I think you need to send tapes of you chatting, talking about old times, snatches of music you used to listen to. If you do this regularly, you will find that he wants to respond and between you and his mum you can find a way for him to do this. Also send him photos etc.

CareboxCommunity profile image
CareboxCommunity in reply to

Thanks for your suggestions. All good except that 30yrs has elapsed. I reconnected with him last month and that's the first time we've seen each other since I was 19. So I don't have any photos to share but I need to look through my old neg files as I did a lot of B&W film photography back then and there might be something there that I'd need to get printed - luckily I have friend with a darkroom who still work with film and chemicals so will be looking into that this w/e.

I think the iPod is going to have to be the way forward as not only can I put a load of music on it there's also what's app and messenger as well as email, but it's whether or not he can grasp the new technology which is something he has no experience of and go with it. Hand dexterity might be an issue. Trial and error I guess.

I like the fact we'll be able to put events/prompts/alarms on there to trigger him to do stuff or remind to do things.

Also trying to scour Facebook for people we were at school with but then my memory isn't great and I can't remember any names. He was in the year above me do had a different set of friends but one connection might lead to more and so on so its worth trying.

I didn't get to meet his friends at Uni either but it would be good to connect with them too.

One thing for sure is that I think I've breathed a bit of life into the situation. His mum has given up smoking which is amazing and they got out of the house today for a long walk in the park. Something they've not done in years.

Feeling positive.

It sounds like you are doing them both good.
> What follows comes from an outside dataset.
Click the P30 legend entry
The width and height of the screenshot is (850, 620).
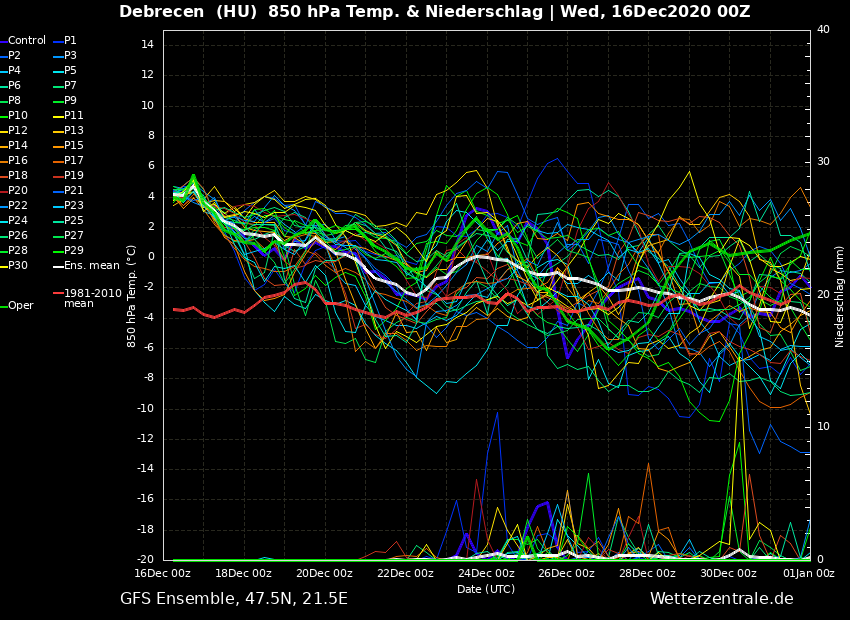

I wouldn't like to say if he could cope with new technology - my brain injured husband struggles to use the most basic mobile phone and he wouldn't even know how to switch on the computer!

CareboxCommunity profile image
CareboxCommunity in reply to

Well he used to use a computer and used to write and communicate by email his mum said but that was quite a while back now so not sure if it's something he could do now. He was quite fascinated by my iPhone when I played him music when I visited and I showed him how it worked and what was on it. So will see if having a mini computer of his own will prompt him in any way. He might just get really frustrated with it. Who knows.

Elkay_1954 profile image
Elkay_1954

I think your ' breathing life into the situation' quote is really important. We all have different levels of support when it comes to brain injury. Some are very fortunate with regular family/friends intervention - and lots of ongoing stimulation and 'practise' opportunities. Others have little or none and any skills regained can, over time, be once again forgotten - mainly just through lack of practise. It is wonderful to hear that your friend has been walking in the park again - and his mother also seems to have grown in confidence through your connection. Small steps sometimes lead to great leaps!

CareboxCommunity profile image
CareboxCommunity in reply toElkay_1954

I sent him a pack of sunflowers seeds with instructions. They arrived today and him and his mum have planted them already. My son gave out packs to his friends in the party bags for his birthday so we're having a local competition on who can grow the tallest.

CareboxCommunity profile image
CareboxCommunity

Just bought a copy of 'Head Injury: A practical guide' so I can get a better understanding of the situation even though his accident happened over 20yrs ago.